__Work request__.
Once you find a line containing the word "Decrease" in the entries below, copy it.

__Task material__.
=== Begin Enclosure ===

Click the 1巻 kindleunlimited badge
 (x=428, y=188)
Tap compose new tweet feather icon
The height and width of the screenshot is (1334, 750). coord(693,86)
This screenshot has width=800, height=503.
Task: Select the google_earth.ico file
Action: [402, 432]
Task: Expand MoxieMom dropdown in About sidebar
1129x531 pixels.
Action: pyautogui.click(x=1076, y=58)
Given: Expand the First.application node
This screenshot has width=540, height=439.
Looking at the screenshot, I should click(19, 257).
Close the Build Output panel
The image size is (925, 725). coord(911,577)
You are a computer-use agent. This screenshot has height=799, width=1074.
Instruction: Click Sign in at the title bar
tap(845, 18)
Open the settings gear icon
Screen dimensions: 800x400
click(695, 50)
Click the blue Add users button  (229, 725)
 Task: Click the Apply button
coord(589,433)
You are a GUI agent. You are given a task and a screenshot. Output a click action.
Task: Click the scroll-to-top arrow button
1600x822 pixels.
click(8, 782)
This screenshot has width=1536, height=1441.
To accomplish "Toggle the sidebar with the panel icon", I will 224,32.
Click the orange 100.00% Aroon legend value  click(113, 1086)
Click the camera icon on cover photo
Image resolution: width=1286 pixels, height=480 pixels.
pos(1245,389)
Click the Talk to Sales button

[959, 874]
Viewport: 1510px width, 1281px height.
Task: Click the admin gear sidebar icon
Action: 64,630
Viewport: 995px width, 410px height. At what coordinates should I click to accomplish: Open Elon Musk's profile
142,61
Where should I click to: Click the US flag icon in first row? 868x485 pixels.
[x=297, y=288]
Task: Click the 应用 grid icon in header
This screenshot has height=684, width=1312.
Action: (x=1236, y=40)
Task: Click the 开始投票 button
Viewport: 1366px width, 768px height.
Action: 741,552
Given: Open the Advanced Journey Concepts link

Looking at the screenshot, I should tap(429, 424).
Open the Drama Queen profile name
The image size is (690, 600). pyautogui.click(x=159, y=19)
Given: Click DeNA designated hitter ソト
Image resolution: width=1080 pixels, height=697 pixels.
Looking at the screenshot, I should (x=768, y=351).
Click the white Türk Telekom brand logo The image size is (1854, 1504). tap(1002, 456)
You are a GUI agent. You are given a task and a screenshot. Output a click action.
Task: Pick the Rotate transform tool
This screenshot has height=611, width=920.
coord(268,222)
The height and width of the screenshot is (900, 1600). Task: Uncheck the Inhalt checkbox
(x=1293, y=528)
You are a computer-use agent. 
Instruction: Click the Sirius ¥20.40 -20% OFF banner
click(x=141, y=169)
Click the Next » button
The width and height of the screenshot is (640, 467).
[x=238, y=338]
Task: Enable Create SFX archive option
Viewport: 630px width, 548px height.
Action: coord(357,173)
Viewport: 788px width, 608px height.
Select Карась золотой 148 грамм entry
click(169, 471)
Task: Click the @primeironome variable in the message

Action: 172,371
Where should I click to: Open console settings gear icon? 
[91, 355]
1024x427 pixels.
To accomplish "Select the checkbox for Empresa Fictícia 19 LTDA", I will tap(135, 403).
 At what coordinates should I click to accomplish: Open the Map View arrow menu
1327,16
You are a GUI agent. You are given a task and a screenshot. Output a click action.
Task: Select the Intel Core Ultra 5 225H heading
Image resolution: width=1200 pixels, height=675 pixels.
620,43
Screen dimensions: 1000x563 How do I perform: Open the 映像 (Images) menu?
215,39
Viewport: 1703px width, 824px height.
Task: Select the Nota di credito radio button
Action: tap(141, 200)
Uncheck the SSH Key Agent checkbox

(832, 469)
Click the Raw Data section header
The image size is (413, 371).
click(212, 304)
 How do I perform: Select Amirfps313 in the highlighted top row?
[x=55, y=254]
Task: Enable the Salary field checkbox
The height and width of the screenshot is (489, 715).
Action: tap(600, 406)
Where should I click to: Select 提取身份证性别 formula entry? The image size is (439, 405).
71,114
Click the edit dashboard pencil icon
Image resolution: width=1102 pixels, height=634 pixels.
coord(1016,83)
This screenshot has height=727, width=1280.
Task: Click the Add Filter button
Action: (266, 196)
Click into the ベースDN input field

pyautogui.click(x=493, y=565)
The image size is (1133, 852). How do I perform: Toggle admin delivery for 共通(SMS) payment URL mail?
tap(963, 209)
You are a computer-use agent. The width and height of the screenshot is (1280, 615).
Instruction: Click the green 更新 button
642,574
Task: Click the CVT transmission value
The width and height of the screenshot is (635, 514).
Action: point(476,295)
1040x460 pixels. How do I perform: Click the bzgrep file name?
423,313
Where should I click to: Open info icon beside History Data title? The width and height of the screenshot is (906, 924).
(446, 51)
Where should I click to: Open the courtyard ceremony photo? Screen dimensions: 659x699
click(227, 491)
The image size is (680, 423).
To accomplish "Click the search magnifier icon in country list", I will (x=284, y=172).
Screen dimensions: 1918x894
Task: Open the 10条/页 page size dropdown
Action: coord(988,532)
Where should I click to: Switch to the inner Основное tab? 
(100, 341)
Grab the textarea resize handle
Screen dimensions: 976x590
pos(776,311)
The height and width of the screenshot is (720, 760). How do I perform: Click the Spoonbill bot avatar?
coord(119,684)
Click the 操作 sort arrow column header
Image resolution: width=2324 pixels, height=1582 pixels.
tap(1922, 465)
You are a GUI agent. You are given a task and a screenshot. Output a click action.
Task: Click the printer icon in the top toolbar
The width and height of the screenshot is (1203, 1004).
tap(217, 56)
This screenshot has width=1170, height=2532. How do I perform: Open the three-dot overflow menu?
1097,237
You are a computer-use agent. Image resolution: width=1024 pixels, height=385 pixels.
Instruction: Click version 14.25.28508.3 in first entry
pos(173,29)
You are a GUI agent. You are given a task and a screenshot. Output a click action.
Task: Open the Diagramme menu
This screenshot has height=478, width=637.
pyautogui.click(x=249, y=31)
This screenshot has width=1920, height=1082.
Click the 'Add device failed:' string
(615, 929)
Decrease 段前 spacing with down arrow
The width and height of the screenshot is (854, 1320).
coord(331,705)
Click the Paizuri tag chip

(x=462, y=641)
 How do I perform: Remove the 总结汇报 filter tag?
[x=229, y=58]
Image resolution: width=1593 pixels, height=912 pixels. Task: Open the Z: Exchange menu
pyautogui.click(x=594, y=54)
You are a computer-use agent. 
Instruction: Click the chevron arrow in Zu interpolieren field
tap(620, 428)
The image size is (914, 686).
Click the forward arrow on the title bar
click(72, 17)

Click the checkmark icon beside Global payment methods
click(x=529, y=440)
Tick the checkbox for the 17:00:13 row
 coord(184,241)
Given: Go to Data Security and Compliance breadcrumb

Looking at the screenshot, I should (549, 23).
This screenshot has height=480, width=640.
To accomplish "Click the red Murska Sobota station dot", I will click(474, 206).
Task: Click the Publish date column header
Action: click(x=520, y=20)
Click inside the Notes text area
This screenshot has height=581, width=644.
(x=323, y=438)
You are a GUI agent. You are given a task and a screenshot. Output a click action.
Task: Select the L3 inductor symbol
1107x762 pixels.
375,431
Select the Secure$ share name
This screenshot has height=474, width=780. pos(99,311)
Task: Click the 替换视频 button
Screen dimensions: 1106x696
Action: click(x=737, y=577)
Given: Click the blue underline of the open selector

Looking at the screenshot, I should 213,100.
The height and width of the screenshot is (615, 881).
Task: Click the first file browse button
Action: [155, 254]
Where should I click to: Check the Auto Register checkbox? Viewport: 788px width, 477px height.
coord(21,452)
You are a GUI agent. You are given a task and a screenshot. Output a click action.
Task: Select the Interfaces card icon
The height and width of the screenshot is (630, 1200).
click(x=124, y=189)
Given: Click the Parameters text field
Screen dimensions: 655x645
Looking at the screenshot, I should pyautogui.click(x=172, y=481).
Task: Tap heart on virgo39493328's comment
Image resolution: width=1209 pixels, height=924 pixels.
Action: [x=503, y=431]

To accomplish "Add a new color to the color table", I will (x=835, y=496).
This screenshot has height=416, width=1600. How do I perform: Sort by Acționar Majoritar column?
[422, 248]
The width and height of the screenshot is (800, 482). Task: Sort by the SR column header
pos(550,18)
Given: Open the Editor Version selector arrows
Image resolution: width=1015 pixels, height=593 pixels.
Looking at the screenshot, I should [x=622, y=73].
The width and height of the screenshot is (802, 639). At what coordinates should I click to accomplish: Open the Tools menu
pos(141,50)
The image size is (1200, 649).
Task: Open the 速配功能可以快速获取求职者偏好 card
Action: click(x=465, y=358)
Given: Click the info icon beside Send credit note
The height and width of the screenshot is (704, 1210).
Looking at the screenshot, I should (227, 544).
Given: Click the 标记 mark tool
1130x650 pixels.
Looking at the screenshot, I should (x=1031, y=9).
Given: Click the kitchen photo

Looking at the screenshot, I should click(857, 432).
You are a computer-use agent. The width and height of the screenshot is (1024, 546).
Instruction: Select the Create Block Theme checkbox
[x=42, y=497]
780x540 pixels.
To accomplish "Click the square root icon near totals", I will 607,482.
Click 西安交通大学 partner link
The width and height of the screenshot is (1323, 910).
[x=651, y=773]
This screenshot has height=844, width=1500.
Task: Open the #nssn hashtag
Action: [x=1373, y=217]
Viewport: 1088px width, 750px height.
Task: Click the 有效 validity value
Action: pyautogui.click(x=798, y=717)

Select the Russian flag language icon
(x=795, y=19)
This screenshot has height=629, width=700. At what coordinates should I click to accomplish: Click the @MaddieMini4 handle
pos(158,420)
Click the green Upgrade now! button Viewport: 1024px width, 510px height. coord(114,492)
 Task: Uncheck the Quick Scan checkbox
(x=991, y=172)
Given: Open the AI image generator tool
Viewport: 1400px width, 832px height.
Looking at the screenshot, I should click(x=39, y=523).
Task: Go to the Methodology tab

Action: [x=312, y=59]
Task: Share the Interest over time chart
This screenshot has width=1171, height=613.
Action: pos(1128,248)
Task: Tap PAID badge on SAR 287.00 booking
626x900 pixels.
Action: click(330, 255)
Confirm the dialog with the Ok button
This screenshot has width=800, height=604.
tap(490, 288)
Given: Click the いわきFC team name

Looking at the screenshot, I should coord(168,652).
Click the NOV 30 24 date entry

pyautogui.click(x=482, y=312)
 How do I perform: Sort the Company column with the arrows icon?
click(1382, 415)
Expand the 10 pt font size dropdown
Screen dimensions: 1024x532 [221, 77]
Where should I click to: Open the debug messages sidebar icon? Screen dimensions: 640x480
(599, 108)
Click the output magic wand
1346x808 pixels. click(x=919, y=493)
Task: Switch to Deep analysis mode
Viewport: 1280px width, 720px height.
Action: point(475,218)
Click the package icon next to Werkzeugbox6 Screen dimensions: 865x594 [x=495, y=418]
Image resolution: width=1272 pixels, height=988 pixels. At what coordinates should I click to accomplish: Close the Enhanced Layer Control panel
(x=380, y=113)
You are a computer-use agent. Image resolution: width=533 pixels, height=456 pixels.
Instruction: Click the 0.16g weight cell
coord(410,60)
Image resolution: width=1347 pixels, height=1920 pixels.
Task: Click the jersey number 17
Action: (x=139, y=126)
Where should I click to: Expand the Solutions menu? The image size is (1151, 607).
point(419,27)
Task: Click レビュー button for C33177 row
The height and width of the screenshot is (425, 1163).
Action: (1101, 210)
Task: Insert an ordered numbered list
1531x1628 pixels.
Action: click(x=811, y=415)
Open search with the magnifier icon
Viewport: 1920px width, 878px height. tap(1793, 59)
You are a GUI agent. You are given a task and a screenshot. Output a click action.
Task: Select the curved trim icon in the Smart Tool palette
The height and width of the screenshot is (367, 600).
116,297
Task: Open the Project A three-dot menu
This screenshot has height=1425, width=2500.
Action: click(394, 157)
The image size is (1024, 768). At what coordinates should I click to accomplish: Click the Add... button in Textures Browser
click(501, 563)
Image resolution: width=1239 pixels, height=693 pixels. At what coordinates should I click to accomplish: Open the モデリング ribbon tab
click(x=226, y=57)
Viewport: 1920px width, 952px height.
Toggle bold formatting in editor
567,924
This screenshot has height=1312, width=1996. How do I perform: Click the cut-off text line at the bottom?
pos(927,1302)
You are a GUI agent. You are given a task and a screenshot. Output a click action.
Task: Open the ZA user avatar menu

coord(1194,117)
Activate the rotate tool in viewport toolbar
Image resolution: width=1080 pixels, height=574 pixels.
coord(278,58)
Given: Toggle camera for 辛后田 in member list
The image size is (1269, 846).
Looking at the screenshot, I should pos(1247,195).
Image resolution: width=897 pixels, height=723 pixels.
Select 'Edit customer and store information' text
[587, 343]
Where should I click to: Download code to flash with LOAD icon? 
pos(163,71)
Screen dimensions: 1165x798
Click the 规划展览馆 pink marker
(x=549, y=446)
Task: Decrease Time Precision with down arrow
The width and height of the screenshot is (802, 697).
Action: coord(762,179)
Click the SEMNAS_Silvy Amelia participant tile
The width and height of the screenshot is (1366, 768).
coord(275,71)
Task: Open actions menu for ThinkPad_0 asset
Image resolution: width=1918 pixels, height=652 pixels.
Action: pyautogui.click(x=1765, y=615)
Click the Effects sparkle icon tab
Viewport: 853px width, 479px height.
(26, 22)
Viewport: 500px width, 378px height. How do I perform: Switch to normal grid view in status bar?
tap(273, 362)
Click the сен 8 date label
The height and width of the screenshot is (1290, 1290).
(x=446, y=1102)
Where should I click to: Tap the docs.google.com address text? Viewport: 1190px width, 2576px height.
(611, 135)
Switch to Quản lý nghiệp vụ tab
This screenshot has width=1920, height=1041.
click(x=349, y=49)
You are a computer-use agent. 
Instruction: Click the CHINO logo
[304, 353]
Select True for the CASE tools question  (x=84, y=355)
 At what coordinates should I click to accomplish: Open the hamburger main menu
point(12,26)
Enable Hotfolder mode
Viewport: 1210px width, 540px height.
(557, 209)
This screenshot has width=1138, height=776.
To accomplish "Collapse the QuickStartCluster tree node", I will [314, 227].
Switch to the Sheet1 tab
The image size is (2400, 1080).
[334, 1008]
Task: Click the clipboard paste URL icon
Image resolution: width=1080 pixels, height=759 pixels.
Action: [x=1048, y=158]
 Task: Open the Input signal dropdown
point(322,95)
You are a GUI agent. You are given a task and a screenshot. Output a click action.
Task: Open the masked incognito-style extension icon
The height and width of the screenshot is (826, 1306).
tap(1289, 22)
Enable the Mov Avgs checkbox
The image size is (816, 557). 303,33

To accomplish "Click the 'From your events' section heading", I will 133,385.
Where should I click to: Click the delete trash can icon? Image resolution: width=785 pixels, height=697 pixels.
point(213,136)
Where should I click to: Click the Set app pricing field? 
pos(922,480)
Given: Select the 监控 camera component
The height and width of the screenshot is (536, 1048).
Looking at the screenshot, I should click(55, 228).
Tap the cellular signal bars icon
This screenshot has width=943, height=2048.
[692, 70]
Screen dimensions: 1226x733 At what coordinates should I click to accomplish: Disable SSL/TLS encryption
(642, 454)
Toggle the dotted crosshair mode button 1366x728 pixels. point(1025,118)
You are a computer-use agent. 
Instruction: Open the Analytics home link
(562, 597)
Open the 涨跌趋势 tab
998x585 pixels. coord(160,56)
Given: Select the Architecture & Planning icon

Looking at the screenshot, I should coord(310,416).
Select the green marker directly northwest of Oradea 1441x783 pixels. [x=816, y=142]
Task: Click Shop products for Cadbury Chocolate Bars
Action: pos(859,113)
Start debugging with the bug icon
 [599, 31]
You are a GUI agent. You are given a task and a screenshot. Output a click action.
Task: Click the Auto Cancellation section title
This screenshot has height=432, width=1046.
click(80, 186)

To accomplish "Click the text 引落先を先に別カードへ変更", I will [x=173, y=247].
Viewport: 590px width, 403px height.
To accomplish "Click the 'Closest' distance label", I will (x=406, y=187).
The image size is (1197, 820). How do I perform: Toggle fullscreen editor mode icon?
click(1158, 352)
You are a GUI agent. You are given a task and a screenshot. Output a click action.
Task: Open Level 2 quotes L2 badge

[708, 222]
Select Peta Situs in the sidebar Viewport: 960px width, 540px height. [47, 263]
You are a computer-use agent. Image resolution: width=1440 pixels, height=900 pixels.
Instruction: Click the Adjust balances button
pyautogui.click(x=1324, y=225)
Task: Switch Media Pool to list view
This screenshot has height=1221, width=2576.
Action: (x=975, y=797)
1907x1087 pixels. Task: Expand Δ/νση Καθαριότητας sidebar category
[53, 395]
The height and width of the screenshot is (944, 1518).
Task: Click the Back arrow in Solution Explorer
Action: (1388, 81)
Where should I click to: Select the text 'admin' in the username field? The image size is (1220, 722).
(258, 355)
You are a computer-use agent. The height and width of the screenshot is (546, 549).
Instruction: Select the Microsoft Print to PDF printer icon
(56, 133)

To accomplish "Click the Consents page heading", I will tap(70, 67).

=== End Enclosure ===

__Written reply__.
Decrease 段前 spacing with down arrow
Task: Decrease Time Precision with down arrow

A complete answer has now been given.